▶ **RECORDS FOR THIS EXERCISE**
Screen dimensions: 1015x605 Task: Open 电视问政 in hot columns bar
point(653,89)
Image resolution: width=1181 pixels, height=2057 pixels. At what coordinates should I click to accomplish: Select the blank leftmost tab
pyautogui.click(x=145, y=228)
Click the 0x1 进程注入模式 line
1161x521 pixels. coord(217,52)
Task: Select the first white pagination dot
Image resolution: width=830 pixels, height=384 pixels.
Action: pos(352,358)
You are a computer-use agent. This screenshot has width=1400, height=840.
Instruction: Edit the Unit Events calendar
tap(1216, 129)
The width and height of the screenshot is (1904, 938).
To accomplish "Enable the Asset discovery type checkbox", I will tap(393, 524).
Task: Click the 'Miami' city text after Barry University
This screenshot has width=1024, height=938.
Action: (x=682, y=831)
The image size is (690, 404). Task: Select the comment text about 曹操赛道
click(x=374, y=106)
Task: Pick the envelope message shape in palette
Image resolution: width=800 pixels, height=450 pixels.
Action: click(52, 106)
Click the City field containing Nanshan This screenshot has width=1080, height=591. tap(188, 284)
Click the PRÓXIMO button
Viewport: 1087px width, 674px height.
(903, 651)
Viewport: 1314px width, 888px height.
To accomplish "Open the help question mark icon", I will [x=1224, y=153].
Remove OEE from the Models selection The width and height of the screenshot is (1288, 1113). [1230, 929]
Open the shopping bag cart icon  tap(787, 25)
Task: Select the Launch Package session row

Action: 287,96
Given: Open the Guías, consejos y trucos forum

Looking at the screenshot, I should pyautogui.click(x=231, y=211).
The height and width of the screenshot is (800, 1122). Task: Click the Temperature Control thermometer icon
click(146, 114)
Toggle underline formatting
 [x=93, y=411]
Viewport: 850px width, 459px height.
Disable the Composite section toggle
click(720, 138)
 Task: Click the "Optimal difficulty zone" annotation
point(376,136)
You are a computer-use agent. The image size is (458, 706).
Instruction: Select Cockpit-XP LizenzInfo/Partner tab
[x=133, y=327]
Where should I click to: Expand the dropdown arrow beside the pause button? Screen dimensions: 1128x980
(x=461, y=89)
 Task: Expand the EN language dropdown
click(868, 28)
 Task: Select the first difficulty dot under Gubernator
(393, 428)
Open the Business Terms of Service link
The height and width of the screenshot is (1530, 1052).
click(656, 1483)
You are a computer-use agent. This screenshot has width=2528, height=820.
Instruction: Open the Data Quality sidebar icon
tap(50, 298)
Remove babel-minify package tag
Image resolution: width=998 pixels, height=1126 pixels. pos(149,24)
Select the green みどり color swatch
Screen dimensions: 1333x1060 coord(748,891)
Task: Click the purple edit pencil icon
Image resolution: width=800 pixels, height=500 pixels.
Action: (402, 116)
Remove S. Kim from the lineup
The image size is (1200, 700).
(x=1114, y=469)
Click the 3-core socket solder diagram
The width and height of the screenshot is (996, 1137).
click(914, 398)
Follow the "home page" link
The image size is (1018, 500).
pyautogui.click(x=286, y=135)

▶ **TASK TO CARRY OUT**
The reply should be a precise retyping of all the data.

▶ **YOUR RESPONSE**
Screen dimensions: 1015x605 Task: Open 电视问政 in hot columns bar
point(653,89)
Image resolution: width=1181 pixels, height=2057 pixels. At what coordinates should I click to accomplish: Select the blank leftmost tab
pyautogui.click(x=145, y=228)
Click the 0x1 进程注入模式 line
1161x521 pixels. coord(217,52)
Task: Select the first white pagination dot
Image resolution: width=830 pixels, height=384 pixels.
Action: pos(352,358)
You are a computer-use agent. This screenshot has width=1400, height=840.
Instruction: Edit the Unit Events calendar
tap(1216, 129)
The width and height of the screenshot is (1904, 938).
To accomplish "Enable the Asset discovery type checkbox", I will tap(393, 524).
Task: Click the 'Miami' city text after Barry University
This screenshot has width=1024, height=938.
Action: (x=682, y=831)
The image size is (690, 404). Task: Select the comment text about 曹操赛道
click(x=374, y=106)
Task: Pick the envelope message shape in palette
Image resolution: width=800 pixels, height=450 pixels.
Action: click(52, 106)
Click the City field containing Nanshan This screenshot has width=1080, height=591. tap(188, 284)
Click the PRÓXIMO button
Viewport: 1087px width, 674px height.
(903, 651)
Viewport: 1314px width, 888px height.
To accomplish "Open the help question mark icon", I will [x=1224, y=153].
Remove OEE from the Models selection The width and height of the screenshot is (1288, 1113). [1230, 929]
Open the shopping bag cart icon  tap(787, 25)
Task: Select the Launch Package session row

Action: 287,96
Given: Open the Guías, consejos y trucos forum

Looking at the screenshot, I should pyautogui.click(x=231, y=211).
The height and width of the screenshot is (800, 1122). Task: Click the Temperature Control thermometer icon
click(146, 114)
Toggle underline formatting
 [x=93, y=411]
Viewport: 850px width, 459px height.
Disable the Composite section toggle
click(720, 138)
 Task: Click the "Optimal difficulty zone" annotation
point(376,136)
You are a computer-use agent. The image size is (458, 706).
Instruction: Select Cockpit-XP LizenzInfo/Partner tab
[x=133, y=327]
Where should I click to: Expand the dropdown arrow beside the pause button? Screen dimensions: 1128x980
(x=461, y=89)
 Task: Expand the EN language dropdown
click(868, 28)
 Task: Select the first difficulty dot under Gubernator
(393, 428)
Open the Business Terms of Service link
The height and width of the screenshot is (1530, 1052).
click(656, 1483)
You are a computer-use agent. This screenshot has width=2528, height=820.
Instruction: Open the Data Quality sidebar icon
tap(50, 298)
Remove babel-minify package tag
Image resolution: width=998 pixels, height=1126 pixels. pos(149,24)
Select the green みどり color swatch
Screen dimensions: 1333x1060 coord(748,891)
Task: Click the purple edit pencil icon
Image resolution: width=800 pixels, height=500 pixels.
Action: (402, 116)
Remove S. Kim from the lineup
The image size is (1200, 700).
(x=1114, y=469)
Click the 3-core socket solder diagram
The width and height of the screenshot is (996, 1137).
click(914, 398)
Follow the "home page" link
The image size is (1018, 500).
pyautogui.click(x=286, y=135)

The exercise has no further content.